“Apple memiliki pertumbuhan terlemah di antara perusahaan-perusahaan besar, tetapi sahamnya belum turun hingga kelipatan yang pernah terjadi pada periode-periode sebelumnya, saat saham ini tidak bertumbuh," katanya dalam sebuah wawancara.
Abate percaya bahwa investor harus melakukan lindung nilai atas risiko valuasi Apple melalui lewat skema opsi karena kepentingannya yang "sistemik" terhadap pasar saham.
Saham-saham Apple telah turun lebih dari 10% sejak akhir Juli. Angka yang lebih besar jika dibandingkan dengan penurunan 5,4% untuk Indeks Nasdaq 100 pada rentang yang sama.
Penurunan sudah menurunkan valuasi Apple lebih dari US$340 miliar (sekitar Rp5.329 triliun), meskipun perusahaan tetap menjadi faktor penting dalam Indeks S&P 500. AAPL menyumbang lebih dari 7,1% bobot indeks.
Atas pengaruh tersebut di pasar membuat investor ekuitas sulit menghindari, tetapi perusahaan-perusahaan besar lain mungkin menawarkan prospek pertumbuhan yang lebih menarik. Alternatif saham ini juga lebih masuk akal diperdagangkan.
“Anda dapat membuat kasus fundamental yang menarik untuk Amazon sebagai ekspansi margin, untuk Microsoft dan Nvidia sebagai bagian dari fanatisme AI, atau untuk Alphabet dan Meta yang mengalami perlambatan dalam iklan konsumen, tetapi Apple tidak menunjukkan pertumbuhan pendapatan selama beberapa waktu,” kata Abate.
“Ini tidak seperti Cisco pada tahun 1999, yang akan jatuh, tetapi jika kita mengalami dislokasi yang nyata di pasar, beban terberatnya mungkin akan jatuh pada saham-saham seperti Apple."
Perusahaan ini akan melaporkan hasil kuartal keempat pada awal November. Para analis memperkirakan pendapatannya akan turun 1% dibanding tahun lalu. Pendapatan untuk sektor teknologi S&P 500 secara keseluruhan terlihat naik 1,5% pada kuartal ini, menurut Bloomberg Intelligence.
Dengan latar belakang ini, Apple diperdagangkan pada 26,5 kali estimasi pendapatan, di atas kelipatan Indeks Nasdaq 100 dan rata-rata jangka panjangnya. Saham ini diperdagangkan dengan harga premium dalam hal penjualan berjangka. Sementara imbal hasil arus kas bebasnya di bawah 3,7%, dibandingkan dengan rata-rata 10 tahun sekitar 6,4%.

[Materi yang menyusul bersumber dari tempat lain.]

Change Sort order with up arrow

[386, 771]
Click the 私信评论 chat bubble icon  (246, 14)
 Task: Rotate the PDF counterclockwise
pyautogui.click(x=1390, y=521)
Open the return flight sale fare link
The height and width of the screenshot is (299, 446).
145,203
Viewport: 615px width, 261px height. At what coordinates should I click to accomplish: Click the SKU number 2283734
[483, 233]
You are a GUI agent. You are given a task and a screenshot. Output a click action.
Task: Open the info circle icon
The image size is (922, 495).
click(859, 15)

Meskipun pertumbuhan pendapatan di Apple diperkirakan akan kembali positif pada tahun fiskal 2024, kecepatannya jauh dari level yang sebelumnya diperkirakan.Pertimbangan lain, deretan produk baru seperti headset Vision Pro diperkirakan tidak akan menjadi pendorong berarti dalam waktu dekat untuk Apple.
KeyBanc Capital Markets baru-baru ini memangkas pandangannya terhadap saham ini menjadi setara dengan Hold, mengutip kekhawatiran tentang valuasi dan potensi pertumbuhan.
Menyusul sejumlah penurunan rating tahun ini, peringkat konsensus untuk Apple — proksi untuk rasio Buy, Hold, dan Sell— telah turun 9% dari puncaknya di Desember. Kurang dari dua pertiga analis yang dilacak oleh Bloomberg merekomendasikan beli, sejauh ini merupakan rasio terendah di antara saham-saham berkapitalisasi besar.
“Selalu ada tantangan, tetapi ini tampaknya merupakan waktu yang lebih sulit, terutama dengan kelipatannya yang berada di ujung atas kisaran historis,” kata Michael Kirkbride, manajer portofolio di Evercore Wealth Management.
“Kami sangat berhati-hati dalam menambah posisi di sini, namun ingin membeli pada harga yang lebih rendah.” Meskipun begitu, Kirkbride mengatakan Apple layak mendapatkan keuntungan atas situasi terkini, mengingat kemampuan Apple untuk menavigasi masa-masa sulit sebelumnya.
“Apple tetap menjadi merek teratas secara global, memiliki keahlian rantai pasokan yang tak tertandingi, dan arus kas bebasnya berarti pengembalian modal secara historis berbeda dari yang Anda dapatkan di perusahaan lain. Sangat layak untuk bertahan untuk itu.”